At only $5/mo, I think Kado is totally worth it. It fits nicely along my existing music discovery methods, and provides a unique view that I can’t get anywhere else. It has become a regular tool in my set building, and I would definitely miss it if it went away.
Kado’s Impact + Future for DJs
As a DJ, 90% of the work is discovering and organizing music, and 10% is the actual performance. That 90% is the hard work that we do behind the scenes where we shape our perspective and express our unique taste. With millions of new songs released every year, it’s becoming increasingly difficult to find signal through the noise. On top of that, managing a music library is tedious. The user interface is very limiting. Playlists are essentially folders of files. It functions like a spreadsheet. It’s a technology that is built on old thinking, and with the advent of AI and machine learning, that can all change.
Imagine if you could discover new music as you’re building a set
Imagine if you could discover new music as you’re building a set, easily filter for songs by BPM, key, and energy in a smart way. Imagine if your library came to life while you were performing and worked with you to create magical moments. If instead of having five apps and website tabs open, you could fill, organize, and perform your music library all from one place.

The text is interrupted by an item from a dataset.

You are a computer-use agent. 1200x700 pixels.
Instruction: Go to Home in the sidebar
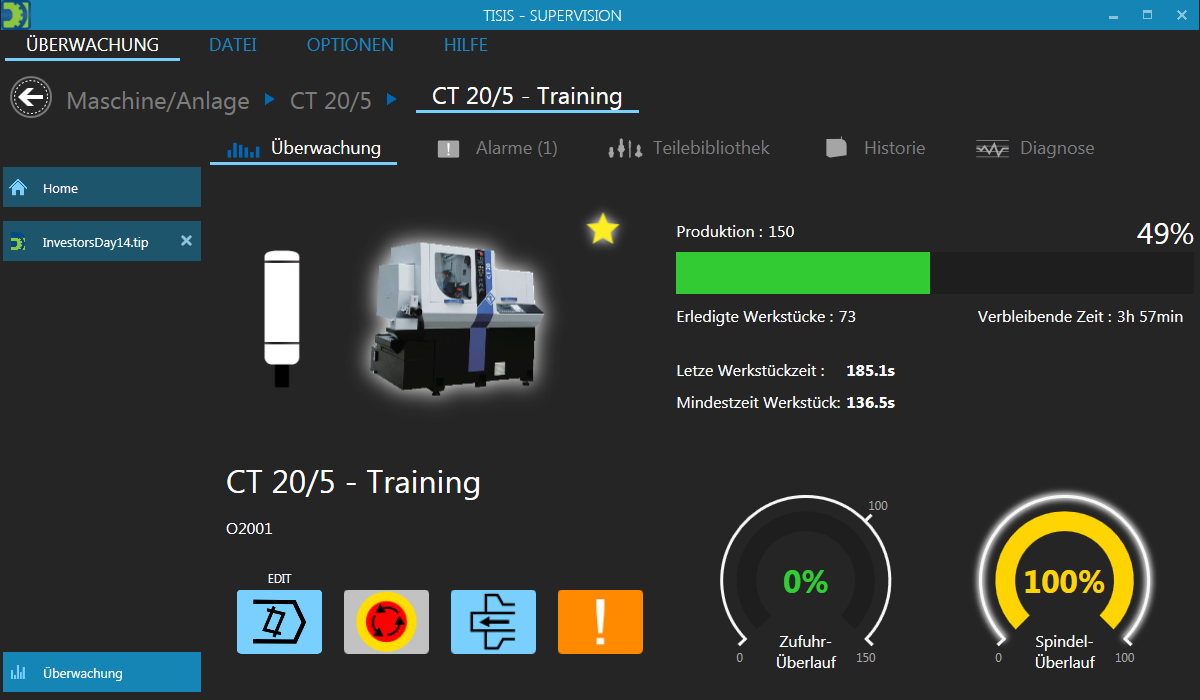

Since Kado aggregates all the information about which DJ is playing what songs, they could also have an opportunity to build out a sort of social network for DJs. Imagine a place where you can see what tracks your favorite DJs are playing, find similar DJs, and even have your own profile to show off your stuff. They used this data to publish fascinating data about DJs and their songs in 2016. Kado Live can already record your live tracklist when you perform, so it would be easy for them to publish it to your profile.
It’s a long ways away from this imaginary future, but that’s the future I hope to see from Kado.